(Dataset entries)
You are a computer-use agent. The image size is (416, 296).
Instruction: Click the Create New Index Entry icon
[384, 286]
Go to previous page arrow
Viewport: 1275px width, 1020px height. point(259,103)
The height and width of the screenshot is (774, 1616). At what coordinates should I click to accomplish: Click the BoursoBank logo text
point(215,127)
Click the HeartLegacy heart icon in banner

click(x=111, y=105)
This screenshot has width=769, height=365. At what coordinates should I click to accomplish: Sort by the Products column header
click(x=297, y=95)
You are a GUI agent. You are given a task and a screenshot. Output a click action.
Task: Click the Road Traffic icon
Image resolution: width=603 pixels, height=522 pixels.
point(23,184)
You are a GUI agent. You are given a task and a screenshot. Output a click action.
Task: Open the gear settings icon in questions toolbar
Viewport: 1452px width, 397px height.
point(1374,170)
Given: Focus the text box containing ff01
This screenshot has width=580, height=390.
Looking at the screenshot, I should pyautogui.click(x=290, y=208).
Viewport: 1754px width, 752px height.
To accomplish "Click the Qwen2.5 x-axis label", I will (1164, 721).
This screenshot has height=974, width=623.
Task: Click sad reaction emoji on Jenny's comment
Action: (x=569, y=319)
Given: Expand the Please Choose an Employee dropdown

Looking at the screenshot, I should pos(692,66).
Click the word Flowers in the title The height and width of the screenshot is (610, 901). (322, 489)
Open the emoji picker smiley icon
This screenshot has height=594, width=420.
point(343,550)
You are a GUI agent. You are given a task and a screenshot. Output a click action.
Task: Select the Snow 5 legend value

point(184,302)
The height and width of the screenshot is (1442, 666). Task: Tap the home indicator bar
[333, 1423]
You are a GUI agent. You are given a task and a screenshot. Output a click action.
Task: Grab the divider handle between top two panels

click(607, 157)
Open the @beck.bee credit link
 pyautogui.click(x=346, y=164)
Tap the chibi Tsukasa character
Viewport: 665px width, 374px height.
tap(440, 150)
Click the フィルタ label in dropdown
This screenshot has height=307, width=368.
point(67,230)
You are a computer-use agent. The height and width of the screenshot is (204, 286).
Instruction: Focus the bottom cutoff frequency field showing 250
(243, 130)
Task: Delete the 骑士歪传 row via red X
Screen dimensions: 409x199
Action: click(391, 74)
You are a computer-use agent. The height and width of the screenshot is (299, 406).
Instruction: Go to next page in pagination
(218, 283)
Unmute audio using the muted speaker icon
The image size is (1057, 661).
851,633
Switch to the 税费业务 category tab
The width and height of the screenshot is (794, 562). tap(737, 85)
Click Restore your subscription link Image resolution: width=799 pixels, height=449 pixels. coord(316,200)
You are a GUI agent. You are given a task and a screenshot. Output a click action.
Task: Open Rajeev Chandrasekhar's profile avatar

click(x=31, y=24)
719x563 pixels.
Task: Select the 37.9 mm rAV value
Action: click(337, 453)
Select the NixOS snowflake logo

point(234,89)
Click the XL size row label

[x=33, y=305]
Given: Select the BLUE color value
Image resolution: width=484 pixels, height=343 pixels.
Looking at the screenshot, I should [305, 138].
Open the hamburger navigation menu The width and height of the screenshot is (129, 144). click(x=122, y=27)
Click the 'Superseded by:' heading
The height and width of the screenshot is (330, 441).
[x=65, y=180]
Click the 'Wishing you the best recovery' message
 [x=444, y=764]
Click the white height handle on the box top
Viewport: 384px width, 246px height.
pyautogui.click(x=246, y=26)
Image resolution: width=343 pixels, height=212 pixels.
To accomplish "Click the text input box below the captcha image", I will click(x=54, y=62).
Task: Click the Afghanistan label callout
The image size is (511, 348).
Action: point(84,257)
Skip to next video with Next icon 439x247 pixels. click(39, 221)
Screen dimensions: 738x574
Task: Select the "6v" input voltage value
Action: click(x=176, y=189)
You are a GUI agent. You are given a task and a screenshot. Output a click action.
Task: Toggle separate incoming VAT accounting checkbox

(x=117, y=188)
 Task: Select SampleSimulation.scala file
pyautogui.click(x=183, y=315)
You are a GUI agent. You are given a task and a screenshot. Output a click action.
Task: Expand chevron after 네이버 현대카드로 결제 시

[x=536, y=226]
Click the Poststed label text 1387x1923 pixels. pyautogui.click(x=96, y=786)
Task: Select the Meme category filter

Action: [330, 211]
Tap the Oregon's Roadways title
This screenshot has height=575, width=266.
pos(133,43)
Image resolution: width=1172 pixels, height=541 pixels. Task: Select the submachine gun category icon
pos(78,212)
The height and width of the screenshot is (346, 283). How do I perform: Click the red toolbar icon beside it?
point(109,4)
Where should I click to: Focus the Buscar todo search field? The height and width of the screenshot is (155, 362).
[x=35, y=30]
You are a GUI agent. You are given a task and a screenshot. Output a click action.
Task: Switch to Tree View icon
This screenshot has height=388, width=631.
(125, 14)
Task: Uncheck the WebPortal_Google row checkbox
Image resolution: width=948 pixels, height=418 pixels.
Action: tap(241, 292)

ASSIGNED TASK: Each line of the data must be copied exactly as it appears.

EXPECTED ANSWER:
You are a computer-use agent. The image size is (416, 296).
Instruction: Click the Create New Index Entry icon
[384, 286]
Go to previous page arrow
Viewport: 1275px width, 1020px height. point(259,103)
The height and width of the screenshot is (774, 1616). At what coordinates should I click to accomplish: Click the BoursoBank logo text
point(215,127)
Click the HeartLegacy heart icon in banner

click(x=111, y=105)
This screenshot has width=769, height=365. At what coordinates should I click to accomplish: Sort by the Products column header
click(x=297, y=95)
You are a GUI agent. You are given a task and a screenshot. Output a click action.
Task: Click the Road Traffic icon
Image resolution: width=603 pixels, height=522 pixels.
point(23,184)
You are a GUI agent. You are given a task and a screenshot. Output a click action.
Task: Open the gear settings icon in questions toolbar
Viewport: 1452px width, 397px height.
point(1374,170)
Given: Focus the text box containing ff01
This screenshot has width=580, height=390.
Looking at the screenshot, I should pyautogui.click(x=290, y=208).
Viewport: 1754px width, 752px height.
To accomplish "Click the Qwen2.5 x-axis label", I will (1164, 721).
This screenshot has height=974, width=623.
Task: Click sad reaction emoji on Jenny's comment
Action: (x=569, y=319)
Given: Expand the Please Choose an Employee dropdown

Looking at the screenshot, I should pos(692,66).
Click the word Flowers in the title The height and width of the screenshot is (610, 901). (322, 489)
Open the emoji picker smiley icon
This screenshot has height=594, width=420.
point(343,550)
You are a GUI agent. You are given a task and a screenshot. Output a click action.
Task: Select the Snow 5 legend value

point(184,302)
The height and width of the screenshot is (1442, 666). Task: Tap the home indicator bar
[333, 1423]
You are a GUI agent. You are given a task and a screenshot. Output a click action.
Task: Grab the divider handle between top two panels

click(607, 157)
Open the @beck.bee credit link
 pyautogui.click(x=346, y=164)
Tap the chibi Tsukasa character
Viewport: 665px width, 374px height.
tap(440, 150)
Click the フィルタ label in dropdown
This screenshot has height=307, width=368.
point(67,230)
You are a computer-use agent. The height and width of the screenshot is (204, 286).
Instruction: Focus the bottom cutoff frequency field showing 250
(243, 130)
Task: Delete the 骑士歪传 row via red X
Screen dimensions: 409x199
Action: click(391, 74)
You are a computer-use agent. The height and width of the screenshot is (299, 406).
Instruction: Go to next page in pagination
(218, 283)
Unmute audio using the muted speaker icon
The image size is (1057, 661).
851,633
Switch to the 税费业务 category tab
The width and height of the screenshot is (794, 562). tap(737, 85)
Click Restore your subscription link Image resolution: width=799 pixels, height=449 pixels. coord(316,200)
You are a GUI agent. You are given a task and a screenshot. Output a click action.
Task: Open Rajeev Chandrasekhar's profile avatar

click(x=31, y=24)
719x563 pixels.
Task: Select the 37.9 mm rAV value
Action: click(337, 453)
Select the NixOS snowflake logo

point(234,89)
Click the XL size row label

[x=33, y=305]
Given: Select the BLUE color value
Image resolution: width=484 pixels, height=343 pixels.
Looking at the screenshot, I should [305, 138].
Open the hamburger navigation menu The width and height of the screenshot is (129, 144). click(x=122, y=27)
Click the 'Superseded by:' heading
The height and width of the screenshot is (330, 441).
[x=65, y=180]
Click the 'Wishing you the best recovery' message
 [x=444, y=764]
Click the white height handle on the box top
Viewport: 384px width, 246px height.
pyautogui.click(x=246, y=26)
Image resolution: width=343 pixels, height=212 pixels.
To accomplish "Click the text input box below the captcha image", I will click(x=54, y=62).
Task: Click the Afghanistan label callout
The image size is (511, 348).
Action: point(84,257)
Skip to next video with Next icon 439x247 pixels. click(39, 221)
Screen dimensions: 738x574
Task: Select the "6v" input voltage value
Action: click(x=176, y=189)
You are a GUI agent. You are given a task and a screenshot. Output a click action.
Task: Toggle separate incoming VAT accounting checkbox

(x=117, y=188)
 Task: Select SampleSimulation.scala file
pyautogui.click(x=183, y=315)
You are a GUI agent. You are given a task and a screenshot. Output a click action.
Task: Expand chevron after 네이버 현대카드로 결제 시

[x=536, y=226]
Click the Poststed label text 1387x1923 pixels. pyautogui.click(x=96, y=786)
Task: Select the Meme category filter

Action: [330, 211]
Tap the Oregon's Roadways title
This screenshot has height=575, width=266.
pos(133,43)
Image resolution: width=1172 pixels, height=541 pixels. Task: Select the submachine gun category icon
pos(78,212)
The height and width of the screenshot is (346, 283). How do I perform: Click the red toolbar icon beside it?
point(109,4)
Where should I click to: Focus the Buscar todo search field? The height and width of the screenshot is (155, 362).
[x=35, y=30]
You are a GUI agent. You are given a task and a screenshot. Output a click action.
Task: Switch to Tree View icon
This screenshot has height=388, width=631.
(125, 14)
Task: Uncheck the WebPortal_Google row checkbox
Image resolution: width=948 pixels, height=418 pixels.
Action: tap(241, 292)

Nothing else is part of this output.